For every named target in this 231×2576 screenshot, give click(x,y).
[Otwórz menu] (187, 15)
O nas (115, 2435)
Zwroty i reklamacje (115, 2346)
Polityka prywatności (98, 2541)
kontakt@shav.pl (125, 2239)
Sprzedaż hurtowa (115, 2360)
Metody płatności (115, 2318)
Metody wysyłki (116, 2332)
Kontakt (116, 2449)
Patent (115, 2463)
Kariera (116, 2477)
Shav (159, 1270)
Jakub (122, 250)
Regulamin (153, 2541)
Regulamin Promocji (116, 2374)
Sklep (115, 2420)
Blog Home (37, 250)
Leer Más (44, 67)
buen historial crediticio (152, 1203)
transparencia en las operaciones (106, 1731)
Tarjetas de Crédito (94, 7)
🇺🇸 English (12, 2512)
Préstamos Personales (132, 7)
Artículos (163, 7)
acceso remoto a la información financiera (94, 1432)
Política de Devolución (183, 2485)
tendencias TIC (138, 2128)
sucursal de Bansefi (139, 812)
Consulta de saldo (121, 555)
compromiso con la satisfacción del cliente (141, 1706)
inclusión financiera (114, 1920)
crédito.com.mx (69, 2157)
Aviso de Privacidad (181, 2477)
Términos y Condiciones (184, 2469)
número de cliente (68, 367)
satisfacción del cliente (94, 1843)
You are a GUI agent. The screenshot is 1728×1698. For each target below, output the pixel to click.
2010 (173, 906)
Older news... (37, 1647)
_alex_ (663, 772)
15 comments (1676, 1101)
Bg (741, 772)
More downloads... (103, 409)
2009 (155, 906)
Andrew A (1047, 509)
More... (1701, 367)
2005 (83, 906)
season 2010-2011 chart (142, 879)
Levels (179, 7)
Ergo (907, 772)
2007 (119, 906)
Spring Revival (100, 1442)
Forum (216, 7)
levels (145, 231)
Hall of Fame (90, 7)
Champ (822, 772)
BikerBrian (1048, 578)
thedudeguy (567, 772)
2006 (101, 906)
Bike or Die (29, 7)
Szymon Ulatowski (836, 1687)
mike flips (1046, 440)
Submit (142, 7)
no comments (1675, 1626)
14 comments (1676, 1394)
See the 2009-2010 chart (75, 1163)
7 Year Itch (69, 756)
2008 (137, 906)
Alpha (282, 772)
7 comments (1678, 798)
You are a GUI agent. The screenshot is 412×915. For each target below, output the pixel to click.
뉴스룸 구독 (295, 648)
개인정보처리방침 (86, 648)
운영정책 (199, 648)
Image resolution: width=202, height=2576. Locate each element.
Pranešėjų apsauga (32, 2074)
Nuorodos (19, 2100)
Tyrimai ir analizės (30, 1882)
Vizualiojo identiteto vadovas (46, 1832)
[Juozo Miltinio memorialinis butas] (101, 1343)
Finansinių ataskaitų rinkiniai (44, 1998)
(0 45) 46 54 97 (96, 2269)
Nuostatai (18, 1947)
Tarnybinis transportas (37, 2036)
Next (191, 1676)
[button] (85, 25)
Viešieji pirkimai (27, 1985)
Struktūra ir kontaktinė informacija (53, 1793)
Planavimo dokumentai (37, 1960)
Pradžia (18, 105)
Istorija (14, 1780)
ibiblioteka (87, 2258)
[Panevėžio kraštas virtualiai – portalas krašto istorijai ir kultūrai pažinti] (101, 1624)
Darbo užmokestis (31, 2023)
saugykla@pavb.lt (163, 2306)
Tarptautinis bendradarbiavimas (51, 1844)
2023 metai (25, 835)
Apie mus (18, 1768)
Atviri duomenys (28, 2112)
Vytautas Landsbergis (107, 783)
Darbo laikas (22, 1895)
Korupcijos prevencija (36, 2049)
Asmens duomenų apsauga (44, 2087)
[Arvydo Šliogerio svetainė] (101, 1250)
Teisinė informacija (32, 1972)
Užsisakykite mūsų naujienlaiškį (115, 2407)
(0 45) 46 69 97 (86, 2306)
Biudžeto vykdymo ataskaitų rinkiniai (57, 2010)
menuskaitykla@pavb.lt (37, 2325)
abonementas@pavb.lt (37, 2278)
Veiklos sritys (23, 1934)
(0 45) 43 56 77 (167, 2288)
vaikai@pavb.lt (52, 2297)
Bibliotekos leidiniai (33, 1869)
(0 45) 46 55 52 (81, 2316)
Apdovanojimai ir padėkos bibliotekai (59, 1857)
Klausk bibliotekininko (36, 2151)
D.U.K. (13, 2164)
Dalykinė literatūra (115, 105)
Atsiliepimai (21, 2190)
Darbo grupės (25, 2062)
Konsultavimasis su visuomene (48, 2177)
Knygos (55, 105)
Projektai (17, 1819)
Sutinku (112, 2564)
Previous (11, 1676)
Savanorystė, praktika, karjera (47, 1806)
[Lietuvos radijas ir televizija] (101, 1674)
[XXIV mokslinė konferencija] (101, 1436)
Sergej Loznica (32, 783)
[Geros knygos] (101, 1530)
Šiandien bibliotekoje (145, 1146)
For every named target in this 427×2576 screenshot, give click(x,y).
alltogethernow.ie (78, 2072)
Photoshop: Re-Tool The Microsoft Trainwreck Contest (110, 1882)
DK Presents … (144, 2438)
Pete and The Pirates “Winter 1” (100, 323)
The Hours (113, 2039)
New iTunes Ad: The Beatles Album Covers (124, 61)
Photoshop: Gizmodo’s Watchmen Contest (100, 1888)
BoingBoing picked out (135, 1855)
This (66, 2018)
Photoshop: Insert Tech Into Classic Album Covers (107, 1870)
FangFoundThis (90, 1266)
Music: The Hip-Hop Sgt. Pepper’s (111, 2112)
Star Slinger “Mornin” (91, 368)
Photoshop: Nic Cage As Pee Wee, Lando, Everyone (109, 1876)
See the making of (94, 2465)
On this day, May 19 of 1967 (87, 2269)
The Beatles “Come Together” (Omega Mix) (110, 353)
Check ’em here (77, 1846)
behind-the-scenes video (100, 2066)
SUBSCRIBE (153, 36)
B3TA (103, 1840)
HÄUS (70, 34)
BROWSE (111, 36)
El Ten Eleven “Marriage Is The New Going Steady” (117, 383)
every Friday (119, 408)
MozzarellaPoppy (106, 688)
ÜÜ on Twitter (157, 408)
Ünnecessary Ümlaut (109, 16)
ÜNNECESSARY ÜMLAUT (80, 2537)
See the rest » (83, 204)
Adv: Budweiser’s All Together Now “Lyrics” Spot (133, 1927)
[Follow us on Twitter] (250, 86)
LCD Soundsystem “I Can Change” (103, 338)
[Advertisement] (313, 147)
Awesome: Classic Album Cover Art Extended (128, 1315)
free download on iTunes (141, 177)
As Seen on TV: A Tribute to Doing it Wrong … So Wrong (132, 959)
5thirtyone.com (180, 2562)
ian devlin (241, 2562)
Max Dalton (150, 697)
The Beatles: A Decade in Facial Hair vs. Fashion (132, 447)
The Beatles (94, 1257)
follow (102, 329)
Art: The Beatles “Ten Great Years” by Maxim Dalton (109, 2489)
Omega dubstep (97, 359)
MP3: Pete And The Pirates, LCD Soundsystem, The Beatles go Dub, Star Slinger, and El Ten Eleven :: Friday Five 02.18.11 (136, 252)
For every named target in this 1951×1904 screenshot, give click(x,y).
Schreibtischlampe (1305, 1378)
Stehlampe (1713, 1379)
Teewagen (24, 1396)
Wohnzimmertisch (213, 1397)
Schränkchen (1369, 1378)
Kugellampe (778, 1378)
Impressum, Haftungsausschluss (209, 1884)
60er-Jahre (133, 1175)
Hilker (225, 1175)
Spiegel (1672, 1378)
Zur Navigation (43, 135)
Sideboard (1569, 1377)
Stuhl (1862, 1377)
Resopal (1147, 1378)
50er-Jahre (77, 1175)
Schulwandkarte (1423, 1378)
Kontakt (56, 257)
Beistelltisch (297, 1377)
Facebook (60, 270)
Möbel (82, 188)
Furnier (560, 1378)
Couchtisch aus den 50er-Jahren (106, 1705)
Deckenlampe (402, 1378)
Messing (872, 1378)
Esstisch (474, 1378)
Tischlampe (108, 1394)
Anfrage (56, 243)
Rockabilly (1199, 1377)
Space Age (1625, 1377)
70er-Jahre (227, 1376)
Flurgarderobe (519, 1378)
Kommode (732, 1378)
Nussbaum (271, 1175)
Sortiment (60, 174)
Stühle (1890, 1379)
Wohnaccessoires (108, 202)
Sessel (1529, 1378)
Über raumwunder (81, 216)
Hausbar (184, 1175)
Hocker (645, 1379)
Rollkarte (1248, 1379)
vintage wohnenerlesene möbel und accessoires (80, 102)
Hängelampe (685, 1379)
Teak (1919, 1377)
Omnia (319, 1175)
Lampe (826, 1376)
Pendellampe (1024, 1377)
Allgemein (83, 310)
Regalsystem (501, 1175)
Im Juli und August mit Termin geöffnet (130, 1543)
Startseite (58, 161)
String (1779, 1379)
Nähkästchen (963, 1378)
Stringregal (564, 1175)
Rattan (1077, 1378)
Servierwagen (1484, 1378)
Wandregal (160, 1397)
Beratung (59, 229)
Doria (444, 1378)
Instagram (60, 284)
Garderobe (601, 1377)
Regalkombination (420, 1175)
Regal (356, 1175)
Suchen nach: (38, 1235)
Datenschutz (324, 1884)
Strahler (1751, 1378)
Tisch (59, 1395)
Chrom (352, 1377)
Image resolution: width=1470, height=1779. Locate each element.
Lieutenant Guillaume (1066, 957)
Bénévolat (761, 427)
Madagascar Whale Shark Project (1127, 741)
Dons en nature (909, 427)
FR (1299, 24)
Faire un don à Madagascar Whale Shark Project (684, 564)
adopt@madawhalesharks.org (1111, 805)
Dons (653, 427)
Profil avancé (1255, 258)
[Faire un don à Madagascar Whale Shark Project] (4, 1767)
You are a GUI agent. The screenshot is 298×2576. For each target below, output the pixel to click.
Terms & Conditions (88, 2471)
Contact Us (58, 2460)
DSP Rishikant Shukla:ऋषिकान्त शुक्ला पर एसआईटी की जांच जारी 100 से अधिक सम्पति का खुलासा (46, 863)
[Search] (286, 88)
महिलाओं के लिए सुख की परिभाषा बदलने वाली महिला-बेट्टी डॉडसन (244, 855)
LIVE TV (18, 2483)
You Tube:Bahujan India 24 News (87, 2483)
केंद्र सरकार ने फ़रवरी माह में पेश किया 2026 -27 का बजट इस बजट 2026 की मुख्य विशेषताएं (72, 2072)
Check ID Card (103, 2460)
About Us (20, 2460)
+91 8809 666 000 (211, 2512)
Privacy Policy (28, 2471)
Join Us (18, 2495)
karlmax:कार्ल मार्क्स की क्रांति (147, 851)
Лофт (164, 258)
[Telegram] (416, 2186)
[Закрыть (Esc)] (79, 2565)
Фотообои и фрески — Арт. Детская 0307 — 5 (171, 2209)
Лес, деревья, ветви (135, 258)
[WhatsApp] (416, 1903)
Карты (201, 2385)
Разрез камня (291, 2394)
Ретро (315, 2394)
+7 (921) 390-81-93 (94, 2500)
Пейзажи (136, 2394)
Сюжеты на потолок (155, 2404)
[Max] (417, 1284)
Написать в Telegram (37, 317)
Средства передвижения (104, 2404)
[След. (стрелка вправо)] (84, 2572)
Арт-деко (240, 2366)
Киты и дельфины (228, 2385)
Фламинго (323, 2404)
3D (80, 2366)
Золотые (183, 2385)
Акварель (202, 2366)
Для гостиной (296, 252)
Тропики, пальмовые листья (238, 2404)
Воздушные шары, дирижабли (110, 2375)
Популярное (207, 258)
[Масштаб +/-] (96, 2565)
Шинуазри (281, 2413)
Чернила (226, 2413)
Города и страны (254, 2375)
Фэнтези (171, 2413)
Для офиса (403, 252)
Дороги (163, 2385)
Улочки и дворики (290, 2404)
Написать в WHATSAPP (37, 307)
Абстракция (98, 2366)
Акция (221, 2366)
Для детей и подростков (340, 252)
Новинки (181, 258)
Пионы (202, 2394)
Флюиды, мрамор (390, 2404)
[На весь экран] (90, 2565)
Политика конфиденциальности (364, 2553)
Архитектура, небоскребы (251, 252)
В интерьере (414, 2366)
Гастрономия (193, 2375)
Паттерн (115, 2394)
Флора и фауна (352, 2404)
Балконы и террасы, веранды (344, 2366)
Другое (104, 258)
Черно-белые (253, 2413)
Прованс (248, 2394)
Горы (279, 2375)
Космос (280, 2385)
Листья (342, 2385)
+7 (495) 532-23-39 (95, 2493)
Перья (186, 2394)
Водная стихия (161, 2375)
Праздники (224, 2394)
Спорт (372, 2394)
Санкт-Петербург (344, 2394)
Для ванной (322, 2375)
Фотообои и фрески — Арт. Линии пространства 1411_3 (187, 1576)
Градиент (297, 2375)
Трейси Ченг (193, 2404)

--------

TASK DESCRIPTION: Only one stretch is wanted, so please give again exactly the lines from the start of the data through the line containing "transparencia en las operaciones (106, 1731)", both ends included.

ANSWER FOR THE TASK:
For every named target in this 231×2576 screenshot, give click(x,y).
[Otwórz menu] (187, 15)
O nas (115, 2435)
Zwroty i reklamacje (115, 2346)
Polityka prywatności (98, 2541)
kontakt@shav.pl (125, 2239)
Sprzedaż hurtowa (115, 2360)
Metody płatności (115, 2318)
Metody wysyłki (116, 2332)
Kontakt (116, 2449)
Patent (115, 2463)
Kariera (116, 2477)
Shav (159, 1270)
Jakub (122, 250)
Regulamin (153, 2541)
Regulamin Promocji (116, 2374)
Sklep (115, 2420)
Blog Home (37, 250)
Leer Más (44, 67)
buen historial crediticio (152, 1203)
transparencia en las operaciones (106, 1731)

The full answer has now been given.